Thallous sulfoxylate is made by allowing oxygen onto thallous sulfide. This is olive brown in colour. When heated to 250 °C, it recrystallizes to another yellow form.

Cuprous sulfoxylate Cu_{2}SO_{2} can be made as a solid or liquid by heating cuprous sulfide and copper sulfate. Cu_{2}SO_{2} melts at 610 K and is stable as a liquid phase to over 680K. There are also solid phase transitions at 382 K and 423 K.

== Derivatives ==
Sulfoxylic acid forms a wide variety of organic esters of the form R-O-S-O-.

The nomenclature for these molecules is not entirely standardized, and a wide variety of IUPAC-acceptable names are possible. For substances with the −OSOH group, one can use suffixes oxy­sulfanol (preferred), hydrogen sulfoxylate, or oxy­sulfenic acid; or prefixes hydroxy­sulfanyl­oxy- (preferred) or sulfeno­oxy-. The ionic group -OSO^{−} can use the preferred suffix oxy­sulfanolate or sulfoxylate; or preferred prefix oxy­sulfanolato- or sulfenato­oxy-. The R-OSO-R' can be suffixed with dioxy­sulfane or sulfoxylate; or prefixed with oxy­sulfanyl­oxy- or sulfeno­oxy-.

In general, sulfoxylate esters are synthesized from sulfur dichloride and a primary or secondary alcohol, to give a diorganyl sulfoxylate (ROSOR) compound. Because sulfur dichloride unavoidably forms some disulfur dichloride and chlorine in solution, this technique also forms di(organyloxy) disulfides and dialkyl sulfites. The yield of sulfoxylates is maximised at low temperatures (around -75 °C) and with dilute reactants. Successfully synthesized compounds include the methyl, ethyl, propyl, isopropyl, n-butyl, n-pentyl, and cholesterol esters, as well as the hemiester para(hydroxysulfanyl)­cresol (i.e., 1hydroxysulfanyloxy-4methylbenzene). With 1,2diols, SCl_{2} forms polymeric sulfoxylates; for 1,3-diols, SCl_{2} reaction creates cyclic oligomers (typically, a six-member 1,3,2-dioxathiane or a twelve-membered cyclic sulfoxylate dimer). Allylic, propargylic, or benzylic sulfoxylate esters are generally unstable, rearranging to give a sulfinate ester; although they are stable at −18 °C if chloride is promptly removed from the solution. The rearrangement appears to develop a temporary positive charge on the organyl group, as it is inhibited at the benzyl position of electron-poor arenes.

Diethylsulfoxylate can be made by reacting diethoxydisulfide with sodium ethoxide.
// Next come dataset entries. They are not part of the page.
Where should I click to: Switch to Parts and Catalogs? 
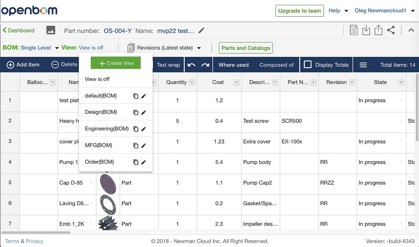point(245,48)
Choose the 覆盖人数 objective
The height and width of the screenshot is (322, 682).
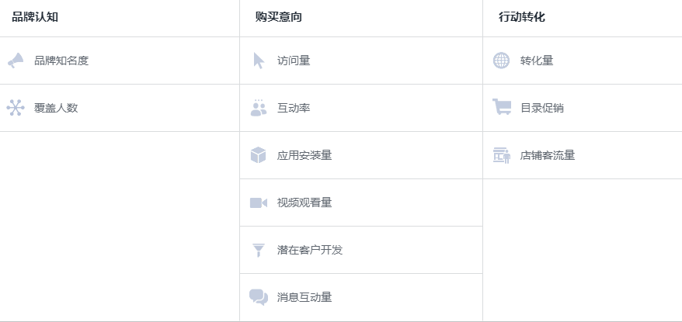coord(56,108)
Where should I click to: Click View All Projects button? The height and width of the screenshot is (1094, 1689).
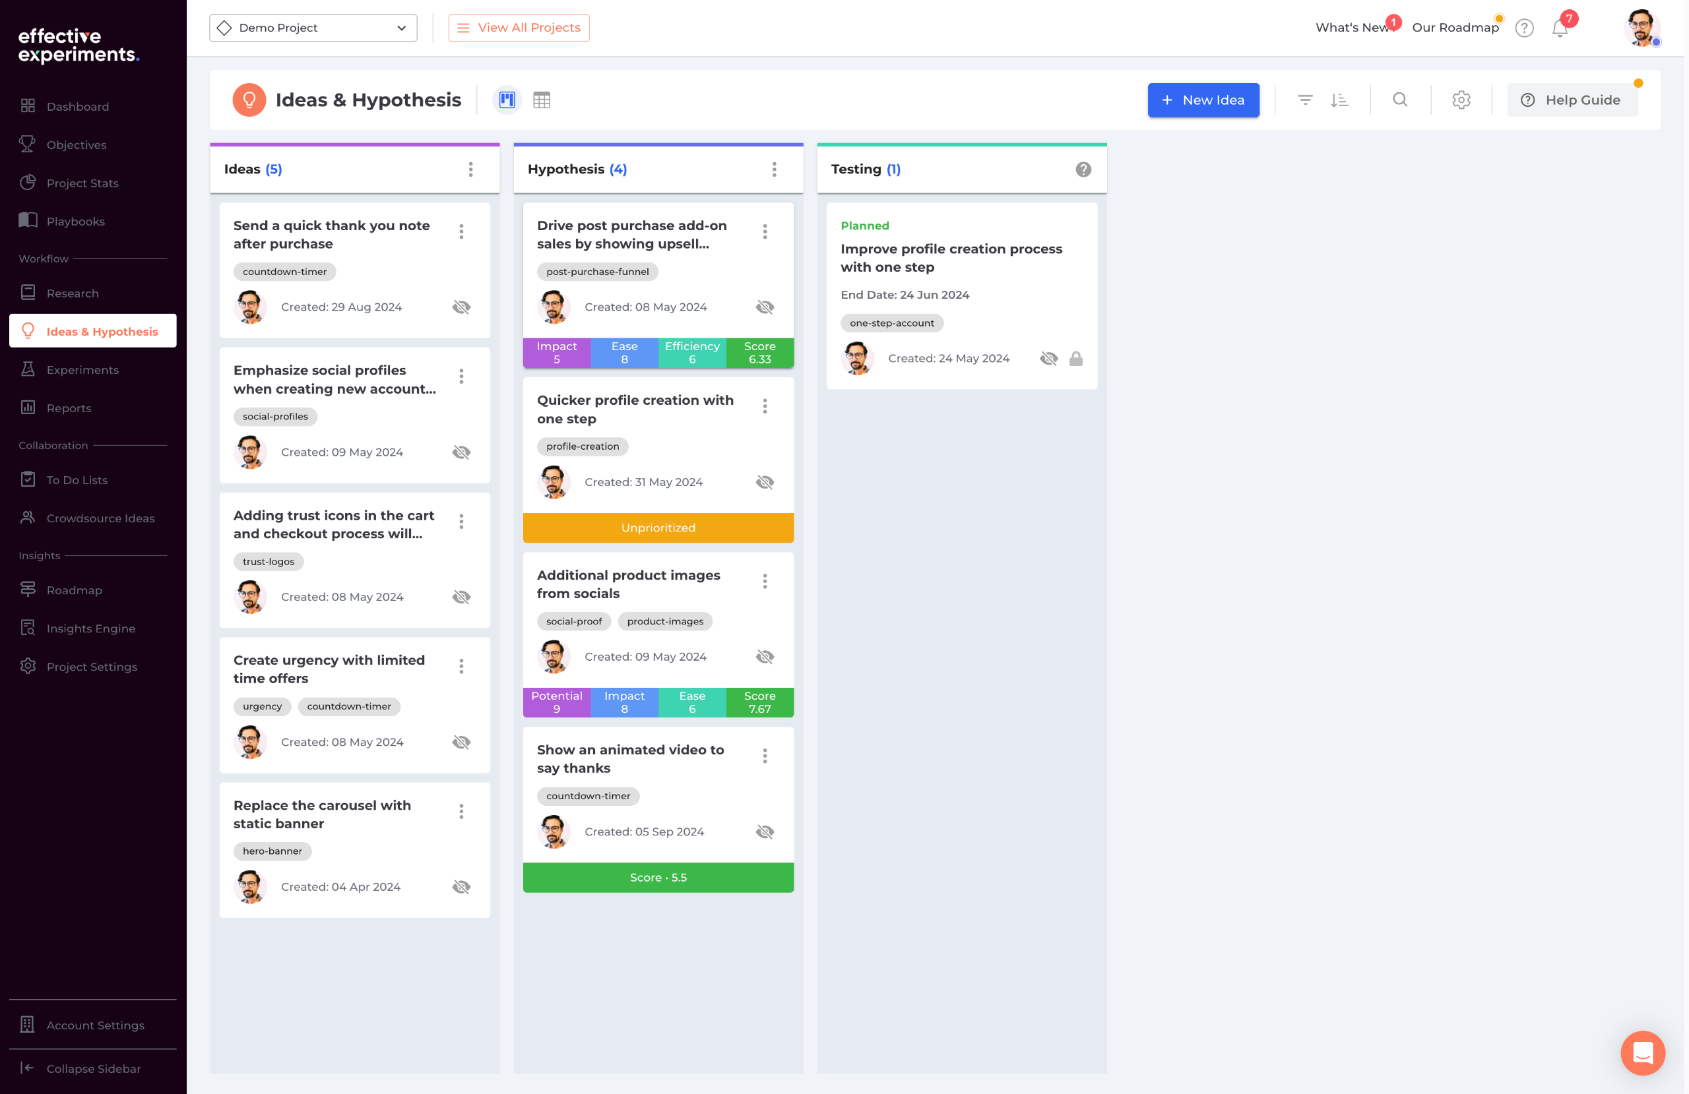(x=518, y=28)
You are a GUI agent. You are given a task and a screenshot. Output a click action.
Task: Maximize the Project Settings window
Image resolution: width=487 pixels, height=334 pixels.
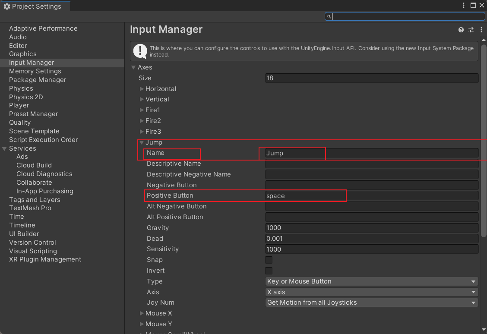click(x=473, y=5)
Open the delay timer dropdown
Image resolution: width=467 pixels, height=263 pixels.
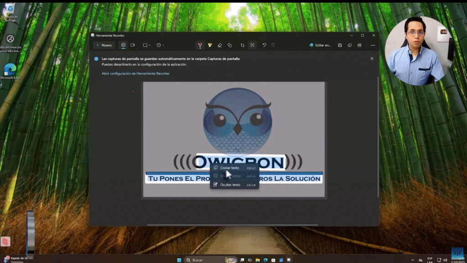160,45
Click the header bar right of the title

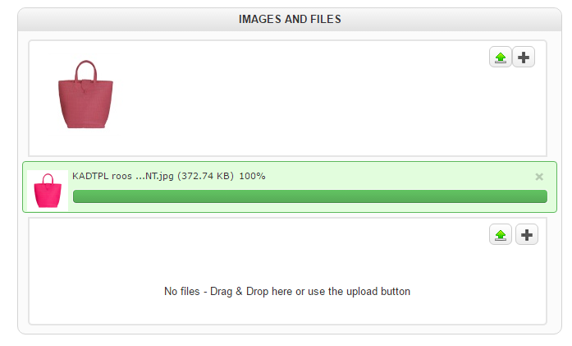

Sulfoxylic acid dimethyl ester (also called dimethylsulfoxylate or dimethoxysulfane) (S(OCH_{3})_{2}) has been studied using electron diffraction, X-ray crystallography, Raman spectroscopy, and infrared spectroscopy. Studying this molecule is much easier than the unstable sulfoxylic acid. It is a liquid at standard conditions that boils at 74 °C and freezes at -67° In the gas state the molecular bond angle ∠OSO is 103°, with the oxygen-sulfur distance 1.625 Å. The oxygen-carbon distance is 1.426 Å and carbon-hydrogen distance 1.105 Å with ∠COS 115.9° and ∠COS 109°. The molecule as C_{2} symmetry with one methyl group rotated above the plane determined by the OSO atoms, and the other below. The C−O−S−O dihedral angle is about 84°. The energy barrier to moving one methyl group to the other side of the plane is 37 kJ/mol, and it would be in a 12 kJ/mol higher energy state in this C_{s} symmetry state.